The men had laid him flat on his front on a raised cot in Ebele's hut. It was the first time Jackie had been inside and had she not been so beside herself with fear and anxiety she would have been fascinated. Wooden shelves lined the walls and every bit of it was occupied with earthen or glass jars of what she could only assume were herbs of medicine of some kind.
Eric's back was a frightening sight. He was bleeding slightly, and the blood was tinged with a clear yellowish substance. The skin was red and raw for the most of it and raised with painful looking blisters. But there was an irregular patch between his shoulder blades that was white and leathery and there were parts along the edge of it that had turned black. Some of his skin within the area had shriveled and had taken on a waxy appearance. It was horrific and Jackie felt light-headed.
Ebele worked swiftly, assessing and dismissing the minor burns and cuts on his chest, arms and elbows. She turned her attention instead to the same area that had Jackie going weak at the knees, shaking her head and muttering under her breath.
Eric had been unconscious, but the moment Ebele had thrown water over his back to wash the wound he woke up roaring in agony. It took three men plus Ebele to hold him down, and even that was a struggle.
Disoriented and dazed from the mind-numbing pain and smoke that he had inhaled, Eric had briefly registered that he was being restrained and immediately went berserk. Shouts and yells ensued as he tried to throw the men off him, blind to the searing pain on his back. Ebele was bellowing at all of them to hold him still because he was doing more damage to the severe burns on his back.
Jackie had been frozen in place, eyes bright with tears and fear, unable to move as he seemed to be re-living some God-awful memory. She had stuffed her knuckles into her mouth, and a keening moan started from somewhere deep within her.
Another man came running into the hut and Ebele ordered him to take her place and keep Eric still. She came back with a glass of a milky-looking liquid and tried to force it down Eric's throat.
He growled ferociously at her and jerked his arm wildly, causing one of the men to come flying forward into Ebele. The glass crashed to the ground.
It brought Jackie leaping forward in a frenzy.
"No! Noo!" she screamed at them. "You're hurting him, let him go!" She latched on to one of the men's arms, trying to get him to let go of a struggling Eric.
"Miss Jackie. Jackie!" Ebele grunted and hauled Jackie bodily off. "Look at Ebele!" she commanded. "Look at me!"
Mercifully Jackie obeyed, responding to the tone of her voice. She raised half-crazed eyes to Ebele's calm and lucid ones. "Focus!"
Jackie nodded dumbly and somehow she started to get ahold of herself.
"Okay," she said her voice breaking. "Okay, what do you need me to do?"
"Ah need to sedate him," Ebele said as she moved briskly to fix up more of the milky liquid. She glanced at Jackie. "Ah cannot work if he fights me."

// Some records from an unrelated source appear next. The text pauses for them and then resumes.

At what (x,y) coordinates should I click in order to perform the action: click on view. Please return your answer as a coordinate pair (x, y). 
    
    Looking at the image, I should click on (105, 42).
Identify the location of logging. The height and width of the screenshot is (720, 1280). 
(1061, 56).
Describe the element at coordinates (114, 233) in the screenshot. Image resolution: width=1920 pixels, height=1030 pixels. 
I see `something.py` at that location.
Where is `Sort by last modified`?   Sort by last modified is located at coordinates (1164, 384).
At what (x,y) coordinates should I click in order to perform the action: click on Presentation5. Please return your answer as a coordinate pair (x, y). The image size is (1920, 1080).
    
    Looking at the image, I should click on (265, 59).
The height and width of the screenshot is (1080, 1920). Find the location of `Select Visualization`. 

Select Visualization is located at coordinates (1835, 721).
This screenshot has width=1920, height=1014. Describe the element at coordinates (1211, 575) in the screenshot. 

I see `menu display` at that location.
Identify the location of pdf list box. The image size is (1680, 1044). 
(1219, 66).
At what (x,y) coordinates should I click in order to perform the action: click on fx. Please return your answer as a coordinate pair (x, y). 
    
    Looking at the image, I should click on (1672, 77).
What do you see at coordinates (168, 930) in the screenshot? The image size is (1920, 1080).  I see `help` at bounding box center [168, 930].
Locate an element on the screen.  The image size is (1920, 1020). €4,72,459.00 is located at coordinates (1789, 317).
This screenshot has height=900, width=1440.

Jackie licked her dry lips and nodded.
Somehow they managed to get him to drink it. He fought them through it all. Amid the blur of her tears and pleas for him to forgive her she managed to help Ebele pour the liquid down his throat. It worked fast and his struggles grew weaker till eventually they ceased as the drug took him.
Ebele quickly got to work, cleaning up the wound as best as she could, before pulling jars off her shelves and creating some herbal smelling poultice that she slathered on his back before she covered the wound loosely with sterile bandages.
Jackie helped Ebele as best as she could, and when it was all done, she put her head next to Eric's on the cot and cried.